Bright sparks light path for Victoria’s rebooted Electricity Commission

By Julian Bajkowski

February 8, 2023

Dan Andrews-State Electricity Commission
Victoria’s premier Dan Andrews confounds State Electricity Commission critics. (AAP Image/James Ross)

Victoria’s bold and controversial move to re-enter the government-generated electricity market, to fill gaps created as coal is retired with renewables, has pulled off a coup in recruiting its advisory board, securing a former Telstra CEO, a former chief scientist, and a swag of top sectoral experts.

In a move certain to send shudders through the fossil fuel industry, former telco chief Andy Penn has been appointed to the resurrected State Electricity Commission’s advisory board, and will be joined by Australia’s former chief scientist, Alan Finkel, alongside Anna Skarbek, an investment banker and founding director of the Clean Energy Finance Corporation and now head of the Climateworks Centre.

Also on the panel, chaired by secretary of the Department of Energy Environment and Climate Action in the Victorian government John Bradley (who is president of the Institute of Public Administration Australia Victoria), is Audrey Zibelman, the former boss of Australian Energy Market Operator (AEMO) and staunch consumer advocate Jo Benvenuti, previously chair of the Consumers’ Federation of Australia.

Carbon-rich

The calibre and depth of the advisory group put short shrift to criticisms that the resuscitated SEC was a form of market nationalisation and would be doomed from the outset because a state-backed corporation would struggle to be competitive in a real market where efficiencies and demand decided prices.

Designed as a form of an economic circuit breaker, SEC 2.0 probably has more in common with the original concept of Medibank before it was put made into a for-profit government venture as opposed to classic state-owned enterprises that were often turned into cash cows.

Established by the Whitlam government in 1976, the Medibank venture was intended to provide health coverage at an affordable price at a time when the sector was fragmented and prone to dysfunction and gouging.
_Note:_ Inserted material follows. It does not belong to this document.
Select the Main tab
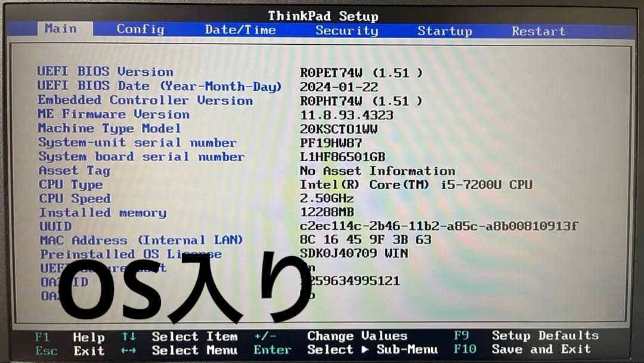644x363 pixels. pos(61,28)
It later became Medicare under the Hawke government, with the commonwealth retaining the Medibank Private business prior to full privatisation in 2014. In simple terms, it was a price anchor, as opposed to a more proscriptive price ceiling.

Lumpy business

One of the big issues facing consumers and participants the in the energy market is that supply has become lumpy as coal is retired, one of the reasons prices have escalated faster than governments would like, especially with gas now at a premium because of sanctions imposed on Russia.

Like with Medibank, the intention is for the government to enter a challenged market at risk of pricing itself into a wider failure as more renewables come online.

Many generators might not like the idea of the state entering a market that was previously privatised, but there are also strong arguments that price-exposed industries, especially manufacturing, need air cover to stay afloat and curb inflation, with support better provided through market intervention rather than subsidies.

The idea of a government-owned generator is not really that radical. In Queensland, the government has never left the electricity market and uses its hand to attract international business investment.

Moveable feast

If successful, the restarted SEC also has the opportunity to potentially provide a model, indeed a replicable template for other states.

In New South Wales, there is already speculation that Labor opposition leader Chris Minns, who is under increasing pressure to back key poker machine reforms, will float a similar electricity buy-back to that of Victoria’s to create a point of difference during the election campaign.

In the event Minns does so, the move would essentially reverse the result of NSW Labor’s previous epic battle with unions, which has spanned more than a decade, to finally start selling off state electricity assets.

That battle came to a conclusion in 2010 upon the first $5.3 tranche sell-off by then- premier Kristina Keneally.